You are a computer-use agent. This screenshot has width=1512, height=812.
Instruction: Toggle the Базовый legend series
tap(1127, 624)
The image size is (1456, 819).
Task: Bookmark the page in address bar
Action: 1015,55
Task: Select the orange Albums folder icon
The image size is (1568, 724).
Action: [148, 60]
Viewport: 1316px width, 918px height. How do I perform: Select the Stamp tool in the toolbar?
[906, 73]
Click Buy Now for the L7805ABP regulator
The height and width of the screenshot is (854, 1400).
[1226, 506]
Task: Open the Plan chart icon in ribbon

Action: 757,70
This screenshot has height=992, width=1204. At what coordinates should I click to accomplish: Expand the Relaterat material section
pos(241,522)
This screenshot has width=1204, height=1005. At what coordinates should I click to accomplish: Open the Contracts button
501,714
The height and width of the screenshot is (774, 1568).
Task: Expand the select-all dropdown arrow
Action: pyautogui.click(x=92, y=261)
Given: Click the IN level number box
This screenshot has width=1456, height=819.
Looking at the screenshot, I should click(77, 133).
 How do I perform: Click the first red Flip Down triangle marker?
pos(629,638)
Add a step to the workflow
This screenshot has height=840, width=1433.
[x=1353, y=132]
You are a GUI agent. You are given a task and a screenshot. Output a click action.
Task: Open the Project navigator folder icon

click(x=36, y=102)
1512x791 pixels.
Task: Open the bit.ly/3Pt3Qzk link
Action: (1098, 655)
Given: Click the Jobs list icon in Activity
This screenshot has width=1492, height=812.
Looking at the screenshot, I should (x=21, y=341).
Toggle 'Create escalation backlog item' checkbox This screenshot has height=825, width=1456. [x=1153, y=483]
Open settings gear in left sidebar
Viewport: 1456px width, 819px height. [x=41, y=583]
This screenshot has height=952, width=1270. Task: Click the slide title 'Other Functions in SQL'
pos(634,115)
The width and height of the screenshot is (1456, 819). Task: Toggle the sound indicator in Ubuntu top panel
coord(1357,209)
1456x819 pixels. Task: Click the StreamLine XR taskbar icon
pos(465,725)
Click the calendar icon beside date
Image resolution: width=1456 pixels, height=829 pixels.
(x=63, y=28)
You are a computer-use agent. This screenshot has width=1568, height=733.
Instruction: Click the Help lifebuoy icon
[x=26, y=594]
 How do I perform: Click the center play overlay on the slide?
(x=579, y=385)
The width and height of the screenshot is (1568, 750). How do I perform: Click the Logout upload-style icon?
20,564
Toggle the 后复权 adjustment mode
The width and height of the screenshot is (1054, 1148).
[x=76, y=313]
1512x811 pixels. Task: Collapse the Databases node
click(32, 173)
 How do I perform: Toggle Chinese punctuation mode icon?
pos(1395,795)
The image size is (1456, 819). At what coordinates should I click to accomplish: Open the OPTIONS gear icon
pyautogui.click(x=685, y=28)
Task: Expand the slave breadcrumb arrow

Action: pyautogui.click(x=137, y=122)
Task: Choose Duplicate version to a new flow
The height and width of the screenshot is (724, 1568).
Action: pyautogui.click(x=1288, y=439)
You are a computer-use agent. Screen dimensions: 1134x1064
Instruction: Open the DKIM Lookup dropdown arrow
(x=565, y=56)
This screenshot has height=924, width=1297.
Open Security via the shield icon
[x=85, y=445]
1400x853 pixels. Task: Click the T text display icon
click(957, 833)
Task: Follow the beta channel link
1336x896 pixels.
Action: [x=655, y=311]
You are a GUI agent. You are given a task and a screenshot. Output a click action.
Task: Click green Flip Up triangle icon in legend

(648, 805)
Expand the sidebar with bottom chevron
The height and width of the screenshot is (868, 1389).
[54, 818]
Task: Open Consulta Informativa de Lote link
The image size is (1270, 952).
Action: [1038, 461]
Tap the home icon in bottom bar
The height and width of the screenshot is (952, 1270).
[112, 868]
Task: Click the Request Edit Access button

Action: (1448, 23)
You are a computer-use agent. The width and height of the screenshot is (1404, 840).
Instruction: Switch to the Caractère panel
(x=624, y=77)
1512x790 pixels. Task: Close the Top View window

————————

- **Directions for this task**: Output the full listing. Match it exactly.

- **Answer to this problem**:
You are a computer-use agent. This screenshot has width=1512, height=812.
Instruction: Toggle the Базовый legend series
tap(1127, 624)
The image size is (1456, 819).
Task: Bookmark the page in address bar
Action: 1015,55
Task: Select the orange Albums folder icon
The image size is (1568, 724).
Action: [148, 60]
Viewport: 1316px width, 918px height. How do I perform: Select the Stamp tool in the toolbar?
[906, 73]
Click Buy Now for the L7805ABP regulator
The height and width of the screenshot is (854, 1400).
[1226, 506]
Task: Open the Plan chart icon in ribbon

Action: 757,70
This screenshot has height=992, width=1204. At what coordinates should I click to accomplish: Expand the Relaterat material section
pos(241,522)
This screenshot has width=1204, height=1005. At what coordinates should I click to accomplish: Open the Contracts button
501,714
The height and width of the screenshot is (774, 1568).
Task: Expand the select-all dropdown arrow
Action: pyautogui.click(x=92, y=261)
Given: Click the IN level number box
This screenshot has width=1456, height=819.
Looking at the screenshot, I should click(77, 133).
 How do I perform: Click the first red Flip Down triangle marker?
pos(629,638)
Add a step to the workflow
This screenshot has height=840, width=1433.
[x=1353, y=132]
You are a GUI agent. You are given a task and a screenshot. Output a click action.
Task: Open the Project navigator folder icon

click(x=36, y=102)
1512x791 pixels.
Task: Open the bit.ly/3Pt3Qzk link
Action: (1098, 655)
Given: Click the Jobs list icon in Activity
This screenshot has width=1492, height=812.
Looking at the screenshot, I should (x=21, y=341).
Toggle 'Create escalation backlog item' checkbox This screenshot has height=825, width=1456. [x=1153, y=483]
Open settings gear in left sidebar
Viewport: 1456px width, 819px height. [x=41, y=583]
This screenshot has height=952, width=1270. Task: Click the slide title 'Other Functions in SQL'
pos(634,115)
The width and height of the screenshot is (1456, 819). Task: Toggle the sound indicator in Ubuntu top panel
coord(1357,209)
1456x819 pixels. Task: Click the StreamLine XR taskbar icon
pos(465,725)
Click the calendar icon beside date
Image resolution: width=1456 pixels, height=829 pixels.
(x=63, y=28)
You are a computer-use agent. This screenshot has width=1568, height=733.
Instruction: Click the Help lifebuoy icon
[x=26, y=594]
 How do I perform: Click the center play overlay on the slide?
(x=579, y=385)
The width and height of the screenshot is (1568, 750). How do I perform: Click the Logout upload-style icon?
20,564
Toggle the 后复权 adjustment mode
The width and height of the screenshot is (1054, 1148).
[x=76, y=313]
1512x811 pixels. Task: Collapse the Databases node
click(32, 173)
 How do I perform: Toggle Chinese punctuation mode icon?
pos(1395,795)
The image size is (1456, 819). At what coordinates should I click to accomplish: Open the OPTIONS gear icon
pyautogui.click(x=685, y=28)
Task: Expand the slave breadcrumb arrow

Action: pyautogui.click(x=137, y=122)
Task: Choose Duplicate version to a new flow
The height and width of the screenshot is (724, 1568).
Action: pyautogui.click(x=1288, y=439)
You are a computer-use agent. Screen dimensions: 1134x1064
Instruction: Open the DKIM Lookup dropdown arrow
(x=565, y=56)
This screenshot has height=924, width=1297.
Open Security via the shield icon
[x=85, y=445]
1400x853 pixels. Task: Click the T text display icon
click(957, 833)
Task: Follow the beta channel link
1336x896 pixels.
Action: [x=655, y=311]
You are a GUI agent. You are given a task and a screenshot. Output a click action.
Task: Click green Flip Up triangle icon in legend

(648, 805)
Expand the sidebar with bottom chevron
The height and width of the screenshot is (868, 1389).
[54, 818]
Task: Open Consulta Informativa de Lote link
The image size is (1270, 952).
Action: [1038, 461]
Tap the home icon in bottom bar
The height and width of the screenshot is (952, 1270).
[112, 868]
Task: Click the Request Edit Access button

Action: (1448, 23)
You are a computer-use agent. The width and height of the screenshot is (1404, 840).
Instruction: Switch to the Caractère panel
(x=624, y=77)
1512x790 pixels. Task: Close the Top View window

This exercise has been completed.